● Exercise inputs
# # # #

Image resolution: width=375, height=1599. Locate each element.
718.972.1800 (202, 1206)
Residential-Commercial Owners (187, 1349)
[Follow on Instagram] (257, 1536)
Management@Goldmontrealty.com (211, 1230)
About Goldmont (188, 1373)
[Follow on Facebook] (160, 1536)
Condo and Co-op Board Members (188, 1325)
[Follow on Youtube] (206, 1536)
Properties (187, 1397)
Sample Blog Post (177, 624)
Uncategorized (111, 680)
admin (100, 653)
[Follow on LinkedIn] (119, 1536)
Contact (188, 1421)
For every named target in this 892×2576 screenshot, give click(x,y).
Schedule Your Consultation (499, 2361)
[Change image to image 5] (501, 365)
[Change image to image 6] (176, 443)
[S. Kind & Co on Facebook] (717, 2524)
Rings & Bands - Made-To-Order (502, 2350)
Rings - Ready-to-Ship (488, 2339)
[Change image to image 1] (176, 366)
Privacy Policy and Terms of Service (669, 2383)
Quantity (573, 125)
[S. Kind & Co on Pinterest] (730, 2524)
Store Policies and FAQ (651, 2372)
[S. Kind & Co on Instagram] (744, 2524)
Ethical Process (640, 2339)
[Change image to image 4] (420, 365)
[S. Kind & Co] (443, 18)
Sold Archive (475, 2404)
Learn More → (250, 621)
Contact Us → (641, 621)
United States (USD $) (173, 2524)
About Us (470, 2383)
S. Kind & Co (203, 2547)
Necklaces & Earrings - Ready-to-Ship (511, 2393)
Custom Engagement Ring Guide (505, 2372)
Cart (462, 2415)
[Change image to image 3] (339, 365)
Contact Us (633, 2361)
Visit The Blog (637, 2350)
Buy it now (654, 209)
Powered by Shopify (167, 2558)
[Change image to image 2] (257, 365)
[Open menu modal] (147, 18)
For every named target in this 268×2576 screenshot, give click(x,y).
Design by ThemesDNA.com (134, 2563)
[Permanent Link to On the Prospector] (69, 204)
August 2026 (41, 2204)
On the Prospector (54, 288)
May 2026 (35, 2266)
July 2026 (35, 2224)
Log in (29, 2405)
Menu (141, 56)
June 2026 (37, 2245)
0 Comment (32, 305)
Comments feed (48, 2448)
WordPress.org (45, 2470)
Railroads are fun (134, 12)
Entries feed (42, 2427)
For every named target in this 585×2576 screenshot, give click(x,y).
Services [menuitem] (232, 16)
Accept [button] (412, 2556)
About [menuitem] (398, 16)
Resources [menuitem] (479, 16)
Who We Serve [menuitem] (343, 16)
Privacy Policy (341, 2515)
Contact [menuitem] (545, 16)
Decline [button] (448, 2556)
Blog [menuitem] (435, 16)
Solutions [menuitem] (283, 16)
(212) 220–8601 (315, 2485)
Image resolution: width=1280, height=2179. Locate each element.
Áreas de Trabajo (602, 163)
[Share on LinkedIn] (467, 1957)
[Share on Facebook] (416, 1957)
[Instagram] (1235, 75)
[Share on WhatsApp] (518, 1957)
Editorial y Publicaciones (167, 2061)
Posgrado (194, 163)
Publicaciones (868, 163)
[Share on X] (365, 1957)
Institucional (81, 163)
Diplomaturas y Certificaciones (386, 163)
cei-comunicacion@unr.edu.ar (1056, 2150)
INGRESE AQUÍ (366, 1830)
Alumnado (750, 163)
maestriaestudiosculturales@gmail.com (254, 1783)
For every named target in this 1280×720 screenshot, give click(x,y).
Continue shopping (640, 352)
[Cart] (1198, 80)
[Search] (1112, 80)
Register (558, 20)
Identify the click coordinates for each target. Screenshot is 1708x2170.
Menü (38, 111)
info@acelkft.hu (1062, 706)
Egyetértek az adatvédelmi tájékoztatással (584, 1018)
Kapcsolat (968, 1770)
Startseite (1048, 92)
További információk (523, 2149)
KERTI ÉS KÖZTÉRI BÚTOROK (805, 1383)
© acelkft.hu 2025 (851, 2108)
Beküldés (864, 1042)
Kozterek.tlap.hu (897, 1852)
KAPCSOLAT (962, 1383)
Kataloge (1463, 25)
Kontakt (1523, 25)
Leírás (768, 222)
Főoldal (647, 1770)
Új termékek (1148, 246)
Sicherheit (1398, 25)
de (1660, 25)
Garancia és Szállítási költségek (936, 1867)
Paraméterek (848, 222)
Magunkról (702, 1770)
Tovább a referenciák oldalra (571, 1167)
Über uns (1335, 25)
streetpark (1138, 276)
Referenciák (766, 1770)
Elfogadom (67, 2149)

# # # #

● Task prompt
Write out exactly the lines above from the line with "United States (USD $) (173, 2524)" through the line with "INGRESE AQUÍ (366, 1830)", both of them included, and leave out all other lines.

● Reply to the exercise
United States (USD $) (173, 2524)
About Us (470, 2383)
S. Kind & Co (203, 2547)
Necklaces & Earrings - Ready-to-Ship (511, 2393)
Custom Engagement Ring Guide (505, 2372)
Cart (462, 2415)
[Change image to image 3] (339, 365)
Contact Us (633, 2361)
Visit The Blog (637, 2350)
Buy it now (654, 209)
Powered by Shopify (167, 2558)
[Change image to image 2] (257, 365)
[Open menu modal] (147, 18)
For every named target in this 268×2576 screenshot, give click(x,y).
Design by ThemesDNA.com (134, 2563)
[Permanent Link to On the Prospector] (69, 204)
August 2026 (41, 2204)
On the Prospector (54, 288)
May 2026 (35, 2266)
July 2026 (35, 2224)
Log in (29, 2405)
Menu (141, 56)
June 2026 (37, 2245)
0 Comment (32, 305)
Comments feed (48, 2448)
WordPress.org (45, 2470)
Railroads are fun (134, 12)
Entries feed (42, 2427)
For every named target in this 585×2576 screenshot, give click(x,y).
Services [menuitem] (232, 16)
Accept [button] (412, 2556)
About [menuitem] (398, 16)
Resources [menuitem] (479, 16)
Who We Serve [menuitem] (343, 16)
Privacy Policy (341, 2515)
Contact [menuitem] (545, 16)
Decline [button] (448, 2556)
Blog [menuitem] (435, 16)
Solutions [menuitem] (283, 16)
(212) 220–8601 (315, 2485)
Image resolution: width=1280, height=2179. Locate each element.
Áreas de Trabajo (602, 163)
[Share on LinkedIn] (467, 1957)
[Share on Facebook] (416, 1957)
[Instagram] (1235, 75)
[Share on WhatsApp] (518, 1957)
Editorial y Publicaciones (167, 2061)
Posgrado (194, 163)
Publicaciones (868, 163)
[Share on X] (365, 1957)
Institucional (81, 163)
Diplomaturas y Certificaciones (386, 163)
cei-comunicacion@unr.edu.ar (1056, 2150)
INGRESE AQUÍ (366, 1830)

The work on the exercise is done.